I'm sure I've seen that demonstrated on u-tube. I think it was Deneb in one of the Lie-Nielsen clips. You should be able to find a link on the Lie-Nielsen site. (sorry, I'm at work and u-tube is blocked on company computers :evil: ).

Cheers, Vann.


----------



## jettagreg (27 Mar 2012)

thanks AndyT, Ive got a wooden hand router might give it a whirl. Learn something new every day


----------



## bugbear (27 Mar 2012)

jettagreg":oe0qx1ru said:


> thanks AndyT, Ive got a wooden hand router might give it a whirl. Learn something new every day



The earliest reference I've seen the the hand-router-on-tenons technique is Robert Wearing, which is quite late for such a simple trick, using a well established tool. Anyone know of an earlier reference?

BugBear


----------



## Benchwayze (27 Mar 2012)

Use a piece of scrap the same thickness as the rail-stock.

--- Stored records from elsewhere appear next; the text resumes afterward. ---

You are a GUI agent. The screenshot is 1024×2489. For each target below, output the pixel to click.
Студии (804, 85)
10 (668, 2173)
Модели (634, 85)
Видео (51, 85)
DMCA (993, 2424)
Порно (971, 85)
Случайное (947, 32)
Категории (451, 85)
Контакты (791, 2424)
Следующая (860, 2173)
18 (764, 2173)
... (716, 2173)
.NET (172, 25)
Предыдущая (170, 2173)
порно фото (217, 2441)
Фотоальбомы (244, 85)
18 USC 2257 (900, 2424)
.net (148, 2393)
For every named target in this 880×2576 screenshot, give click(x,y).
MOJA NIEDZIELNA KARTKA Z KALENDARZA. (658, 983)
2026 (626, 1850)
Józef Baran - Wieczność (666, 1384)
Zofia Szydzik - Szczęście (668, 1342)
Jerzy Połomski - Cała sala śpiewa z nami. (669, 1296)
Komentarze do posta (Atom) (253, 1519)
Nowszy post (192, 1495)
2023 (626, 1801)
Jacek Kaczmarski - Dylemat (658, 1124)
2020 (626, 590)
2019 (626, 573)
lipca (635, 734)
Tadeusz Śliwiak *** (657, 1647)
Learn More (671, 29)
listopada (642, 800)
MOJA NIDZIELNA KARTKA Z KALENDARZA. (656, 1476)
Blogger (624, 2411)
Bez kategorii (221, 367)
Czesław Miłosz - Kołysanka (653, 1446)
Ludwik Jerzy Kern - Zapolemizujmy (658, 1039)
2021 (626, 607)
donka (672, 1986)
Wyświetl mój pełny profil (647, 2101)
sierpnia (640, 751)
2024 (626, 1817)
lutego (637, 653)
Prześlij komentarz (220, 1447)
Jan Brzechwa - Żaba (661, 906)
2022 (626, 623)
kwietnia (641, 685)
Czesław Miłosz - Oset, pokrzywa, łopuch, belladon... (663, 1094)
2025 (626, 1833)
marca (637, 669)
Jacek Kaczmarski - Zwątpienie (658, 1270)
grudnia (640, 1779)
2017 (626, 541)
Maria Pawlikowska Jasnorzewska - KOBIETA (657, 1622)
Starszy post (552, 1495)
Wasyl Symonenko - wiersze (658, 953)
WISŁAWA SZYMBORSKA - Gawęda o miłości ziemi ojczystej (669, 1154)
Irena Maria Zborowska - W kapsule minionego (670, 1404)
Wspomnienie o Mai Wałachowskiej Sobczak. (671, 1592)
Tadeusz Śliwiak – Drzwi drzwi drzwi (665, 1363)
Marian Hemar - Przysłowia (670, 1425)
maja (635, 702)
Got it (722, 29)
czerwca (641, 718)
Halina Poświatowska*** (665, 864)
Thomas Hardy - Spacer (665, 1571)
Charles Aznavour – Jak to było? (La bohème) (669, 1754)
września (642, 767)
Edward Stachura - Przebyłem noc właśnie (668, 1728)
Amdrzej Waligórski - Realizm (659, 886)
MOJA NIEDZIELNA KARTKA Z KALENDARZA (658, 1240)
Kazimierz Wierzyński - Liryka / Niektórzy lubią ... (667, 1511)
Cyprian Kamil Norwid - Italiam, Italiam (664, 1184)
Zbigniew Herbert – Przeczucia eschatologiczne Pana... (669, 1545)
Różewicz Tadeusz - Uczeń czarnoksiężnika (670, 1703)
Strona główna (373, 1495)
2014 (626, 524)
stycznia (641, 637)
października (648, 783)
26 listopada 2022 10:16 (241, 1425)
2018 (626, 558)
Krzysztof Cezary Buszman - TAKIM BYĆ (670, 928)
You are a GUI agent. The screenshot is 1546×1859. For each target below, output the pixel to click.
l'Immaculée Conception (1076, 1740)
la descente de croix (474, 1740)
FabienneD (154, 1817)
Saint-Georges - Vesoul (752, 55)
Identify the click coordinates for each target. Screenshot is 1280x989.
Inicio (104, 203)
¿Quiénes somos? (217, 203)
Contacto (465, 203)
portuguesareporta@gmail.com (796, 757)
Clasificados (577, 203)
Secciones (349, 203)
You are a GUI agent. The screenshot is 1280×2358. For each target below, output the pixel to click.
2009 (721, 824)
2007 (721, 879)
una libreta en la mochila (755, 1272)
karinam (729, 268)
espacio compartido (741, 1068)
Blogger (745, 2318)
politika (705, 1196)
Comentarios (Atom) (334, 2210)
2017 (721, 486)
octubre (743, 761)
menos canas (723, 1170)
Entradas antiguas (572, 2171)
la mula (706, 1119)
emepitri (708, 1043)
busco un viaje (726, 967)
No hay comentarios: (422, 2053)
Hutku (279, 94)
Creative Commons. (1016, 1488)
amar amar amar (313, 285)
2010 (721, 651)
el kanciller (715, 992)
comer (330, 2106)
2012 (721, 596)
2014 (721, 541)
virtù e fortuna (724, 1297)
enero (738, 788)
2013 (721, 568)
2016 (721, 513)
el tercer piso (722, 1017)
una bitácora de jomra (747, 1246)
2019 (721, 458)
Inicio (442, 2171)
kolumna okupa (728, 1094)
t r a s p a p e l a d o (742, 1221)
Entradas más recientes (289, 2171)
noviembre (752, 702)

Cramp it against the outer end of the shoulder, and put the assemblage upright in the vice. 
Works well to stop spelching, and also extends the shoulder for better support, when you are dressing shoulders on narrow stock. 
For very narrow shoulders the piece of scrap could be wider than the stock for even more support. When you plane just treat it as one wide shoulder.
HTH 

Gerrard.
Ref price of shoulder planes.

I bought my Record in the 1960s. I think it cost me close to a week's wages (Around £8.00) (It can be turned into a bull-nose if I wish) 
So they have always been pricey. 

J


----------